● **Travail demandé**: Restituez l'ensemble des données ci-dessous sous forme de tableau Markdown à deux colonnes : « No » pour le numéro de ligne et « Contenu » pour la ligne elle-même, sans les lignes vides.

========================

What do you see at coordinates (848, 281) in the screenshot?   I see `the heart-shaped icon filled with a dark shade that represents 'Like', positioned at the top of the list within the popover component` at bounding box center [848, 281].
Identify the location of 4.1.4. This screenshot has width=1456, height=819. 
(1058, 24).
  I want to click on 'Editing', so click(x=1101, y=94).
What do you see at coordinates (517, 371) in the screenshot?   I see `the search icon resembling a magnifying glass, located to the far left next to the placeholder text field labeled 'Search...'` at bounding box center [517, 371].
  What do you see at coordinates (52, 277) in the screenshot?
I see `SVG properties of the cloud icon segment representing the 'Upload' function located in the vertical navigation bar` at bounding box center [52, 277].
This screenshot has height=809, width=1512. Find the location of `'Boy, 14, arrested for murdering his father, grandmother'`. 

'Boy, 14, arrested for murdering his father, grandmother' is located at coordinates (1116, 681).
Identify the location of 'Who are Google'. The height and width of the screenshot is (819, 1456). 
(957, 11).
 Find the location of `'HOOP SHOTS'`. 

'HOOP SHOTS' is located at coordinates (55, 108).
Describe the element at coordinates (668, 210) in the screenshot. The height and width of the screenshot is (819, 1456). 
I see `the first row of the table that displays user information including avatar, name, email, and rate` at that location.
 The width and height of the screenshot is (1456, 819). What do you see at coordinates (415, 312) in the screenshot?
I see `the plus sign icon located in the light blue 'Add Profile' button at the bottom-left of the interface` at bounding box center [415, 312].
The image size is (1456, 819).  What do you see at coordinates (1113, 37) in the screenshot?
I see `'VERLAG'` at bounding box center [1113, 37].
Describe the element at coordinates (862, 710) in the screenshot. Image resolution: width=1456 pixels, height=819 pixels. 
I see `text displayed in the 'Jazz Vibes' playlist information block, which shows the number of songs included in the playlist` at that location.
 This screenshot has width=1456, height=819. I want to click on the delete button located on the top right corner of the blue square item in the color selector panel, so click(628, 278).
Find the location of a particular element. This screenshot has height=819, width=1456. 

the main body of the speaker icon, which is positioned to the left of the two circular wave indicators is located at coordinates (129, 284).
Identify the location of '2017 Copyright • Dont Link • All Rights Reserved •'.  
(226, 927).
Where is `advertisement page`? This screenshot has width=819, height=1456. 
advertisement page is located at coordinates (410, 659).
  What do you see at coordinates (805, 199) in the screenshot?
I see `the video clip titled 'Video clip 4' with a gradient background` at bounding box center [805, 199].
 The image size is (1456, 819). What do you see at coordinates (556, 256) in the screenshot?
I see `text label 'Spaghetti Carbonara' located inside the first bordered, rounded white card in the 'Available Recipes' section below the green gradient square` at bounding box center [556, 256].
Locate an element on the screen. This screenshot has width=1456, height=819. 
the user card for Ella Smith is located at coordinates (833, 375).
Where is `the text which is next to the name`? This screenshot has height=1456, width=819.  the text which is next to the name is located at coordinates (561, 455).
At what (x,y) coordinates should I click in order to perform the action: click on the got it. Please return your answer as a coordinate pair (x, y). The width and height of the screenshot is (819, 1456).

========================

● **Réponse rédigée**:
| No | Contenu |
|---|---|
| 1 | What do you see at coordinates (848, 281) in the screenshot?   I see `the heart-shaped icon filled with a dark shade that represents 'Like', positioned at the top of the list within the popover component` at bounding box center [848, 281]. |
| 2 | Identify the location of 4.1.4. This screenshot has width=1456, height=819.  |
| 3 | (1058, 24). |
| 4 |   I want to click on 'Editing', so click(x=1101, y=94). |
| 5 | What do you see at coordinates (517, 371) in the screenshot?   I see `the search icon resembling a magnifying glass, located to the far left next to the placeholder text field labeled 'Search...'` at bounding box center [517, 371]. |
| 6 |   What do you see at coordinates (52, 277) in the screenshot? |
| 7 | I see `SVG properties of the cloud icon segment representing the 'Upload' function located in the vertical navigation bar` at bounding box center [52, 277]. |
| 8 | This screenshot has height=809, width=1512. Find the location of `'Boy, 14, arrested for murdering his father, grandmother'`.  |
| 9 | 'Boy, 14, arrested for murdering his father, grandmother' is located at coordinates (1116, 681). |
| 10 | Identify the location of 'Who are Google'. The height and width of the screenshot is (819, 1456).  |
| 11 | (957, 11). |
| 12 |  Find the location of `'HOOP SHOTS'`.  |
| 13 | 'HOOP SHOTS' is located at coordinates (55, 108). |
| 14 | Describe the element at coordinates (668, 210) in the screenshot. The height and width of the screenshot is (819, 1456).  |
| 15 | I see `the first row of the table that displays user information including avatar, name, email, and rate` at that location. |
| 16 |  The width and height of the screenshot is (1456, 819). What do you see at coordinates (415, 312) in the screenshot? |
| 17 | I see `the plus sign icon located in the light blue 'Add Profile' button at the bottom-left of the interface` at bounding box center [415, 312]. |
| 18 | The image size is (1456, 819).  What do you see at coordinates (1113, 37) in the screenshot? |
| 19 | I see `'VERLAG'` at bounding box center [1113, 37]. |
| 20 | Describe the element at coordinates (862, 710) in the screenshot. Image resolution: width=1456 pixels, height=819 pixels.  |
| 21 | I see `text displayed in the 'Jazz Vibes' playlist information block, which shows the number of songs included in the playlist` at that location. |
| 22 |  This screenshot has width=1456, height=819. I want to click on the delete button located on the top right corner of the blue square item in the color selector panel, so click(628, 278). |
| 23 | Find the location of a particular element. This screenshot has height=819, width=1456.  |
| 24 | the main body of the speaker icon, which is positioned to the left of the two circular wave indicators is located at coordinates (129, 284). |
| 25 | Identify the location of '2017 Copyright • Dont Link • All Rights Reserved •'.   |
| 26 | (226, 927). |
| 27 | Where is `advertisement page`? This screenshot has width=819, height=1456.  |
| 28 | advertisement page is located at coordinates (410, 659). |
| 29 |   What do you see at coordinates (805, 199) in the screenshot? |
| 30 | I see `the video clip titled 'Video clip 4' with a gradient background` at bounding box center [805, 199]. |
| 31 |  The image size is (1456, 819). What do you see at coordinates (556, 256) in the screenshot? |
| 32 | I see `text label 'Spaghetti Carbonara' located inside the first bordered, rounded white card in the 'Available Recipes' section below the green gradient square` at bounding box center [556, 256]. |
| 33 | Locate an element on the screen. This screenshot has width=1456, height=819.  |
| 34 | the user card for Ella Smith is located at coordinates (833, 375). |
| 35 | Where is `the text which is next to the name`? This screenshot has height=1456, width=819.  the text which is next to the name is located at coordinates (561, 455). |
| 36 | At what (x,y) coordinates should I click in order to perform the action: click on the got it. Please return your answer as a coordinate pair (x, y). The width and height of the screenshot is (819, 1456). |